Setelah selesai sarapan, Rosé menggandeng tangan Lisa pergi menuju halaman depan mansion. Kali ini mereka akan pergi dan pulang bersama. Gadis blonde itu sudah berjanji akan selalu bersama sang bungsu dimana pun dan kapan pun.

Lisa juga tampak begitu senang, ia tak pernah menyangka hubungan persaudaraan mereka akan dekat seperti ini. Dan Lisa tak ingin jika ikatan ini lepas begitu saja, karena ia sangat menyayangi mereka sebagai unnie nya.

"Lisa-ya," langkah kaki kedua yeoja itu terpaksa berhenti saat mendengar seseorang memanggil nama Lisa. Mata hazel gadis berponi itu mendapati seorang yeoja dengan surai hitam nya tengah melangkah menghampiri mereka.

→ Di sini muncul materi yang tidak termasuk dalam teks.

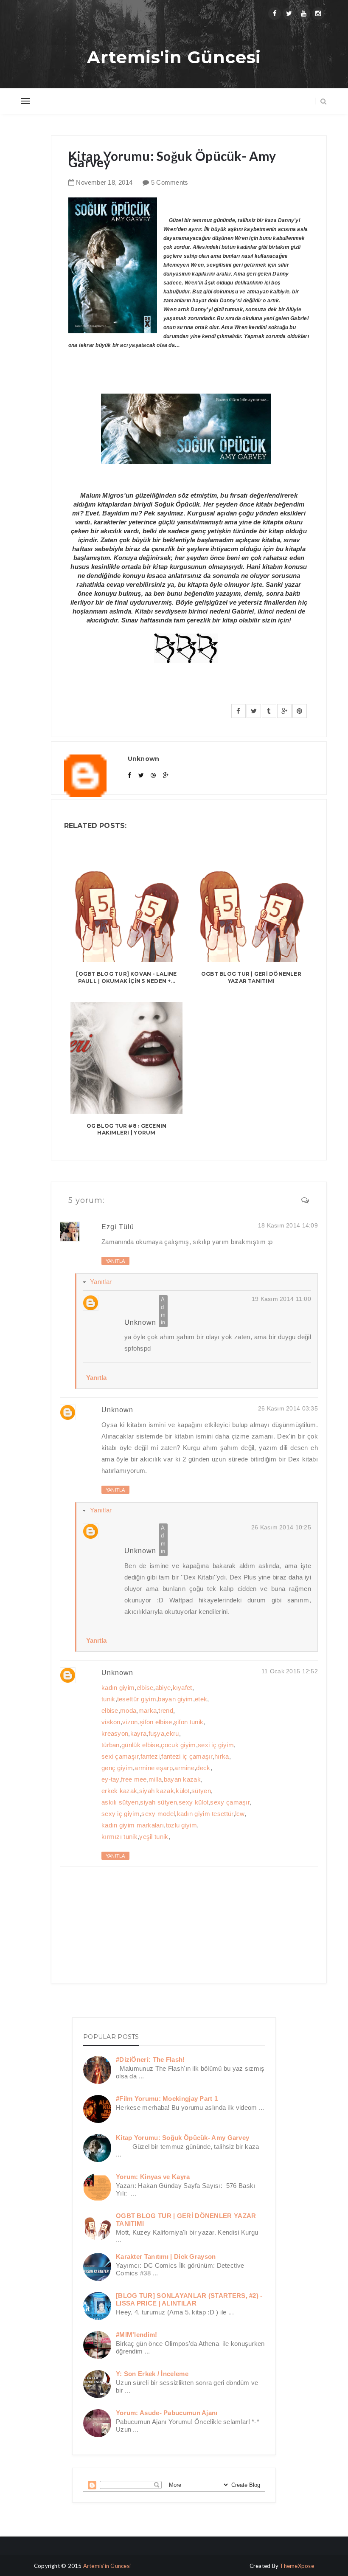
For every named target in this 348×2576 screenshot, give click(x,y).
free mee (133, 1779)
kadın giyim (118, 1687)
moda (128, 1710)
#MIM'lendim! (136, 2334)
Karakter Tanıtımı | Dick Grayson (166, 2256)
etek (201, 1699)
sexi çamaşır (120, 1756)
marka (147, 1710)
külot (183, 1790)
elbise (145, 1687)
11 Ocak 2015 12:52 (289, 1671)
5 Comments (169, 182)
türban (110, 1744)
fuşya (157, 1733)
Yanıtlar (101, 1281)
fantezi (150, 1756)
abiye (163, 1687)
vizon (130, 1722)
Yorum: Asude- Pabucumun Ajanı (167, 2412)
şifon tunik (188, 1722)
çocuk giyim (178, 1744)
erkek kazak (119, 1790)
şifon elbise (156, 1722)
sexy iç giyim (120, 1813)
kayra (138, 1733)
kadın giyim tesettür (205, 1813)
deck (203, 1767)
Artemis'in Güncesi (174, 57)
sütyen (201, 1790)
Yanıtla (115, 1261)
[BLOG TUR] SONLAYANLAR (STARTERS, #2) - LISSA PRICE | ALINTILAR (189, 2299)
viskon (111, 1722)
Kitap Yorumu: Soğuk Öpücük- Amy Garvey (182, 2137)
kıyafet (182, 1687)
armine (184, 1767)
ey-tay (110, 1779)
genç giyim (117, 1767)
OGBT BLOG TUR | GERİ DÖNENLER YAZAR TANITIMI (251, 977)
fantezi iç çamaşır (186, 1756)
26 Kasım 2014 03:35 (288, 1408)
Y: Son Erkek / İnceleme (152, 2373)
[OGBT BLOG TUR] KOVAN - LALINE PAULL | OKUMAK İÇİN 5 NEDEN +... (126, 977)
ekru (172, 1733)
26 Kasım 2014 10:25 (281, 1527)
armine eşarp (154, 1767)
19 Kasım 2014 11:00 (281, 1298)
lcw (239, 1813)
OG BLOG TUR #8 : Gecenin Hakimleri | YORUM (127, 1129)
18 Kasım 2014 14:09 (288, 1225)
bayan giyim (175, 1699)
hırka (221, 1756)
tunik (108, 1699)
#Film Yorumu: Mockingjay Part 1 (167, 2098)
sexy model (158, 1813)
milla (155, 1779)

"Ini untuk mu," Lisa terhenyak saat kakaknya itu menyodorkan sebuah jam bewarna hitam padanya. Melihat Lisa yang tampak kebingungan, Jisoo terkekeh pelan sembari mengusap surai cokelat sang bungsu.

"Kau akan membutuhkan nya, jam ini sudah di lengkapi dengan sensor jantung. Dan akan berbunyi jika dia berulah," Lisa terperangah saat mendengar penjelasan sang kakak.

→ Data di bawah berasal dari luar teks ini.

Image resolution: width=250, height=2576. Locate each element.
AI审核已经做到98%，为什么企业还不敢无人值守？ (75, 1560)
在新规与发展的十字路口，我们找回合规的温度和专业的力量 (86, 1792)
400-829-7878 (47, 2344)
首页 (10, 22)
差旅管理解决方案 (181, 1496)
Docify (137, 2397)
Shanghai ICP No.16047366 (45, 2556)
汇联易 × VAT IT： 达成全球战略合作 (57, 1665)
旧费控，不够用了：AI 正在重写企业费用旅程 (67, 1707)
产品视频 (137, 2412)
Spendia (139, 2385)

Karena adiknya yang tak kunjung mengambil jam itu dari tangan Jisoo, yeoja itupun langsung memasangkannya di tangan kiri Lisa. Kemudian ia tersenyum bangga.

"Terlihat sangat cocok. Ingat, jangan paksakan dirimu Lisa-ya." Jisoo beralih mengecup kening sang bungsu cukup lama. Setelah itu ia juga memberikan kecupan pada Rosé.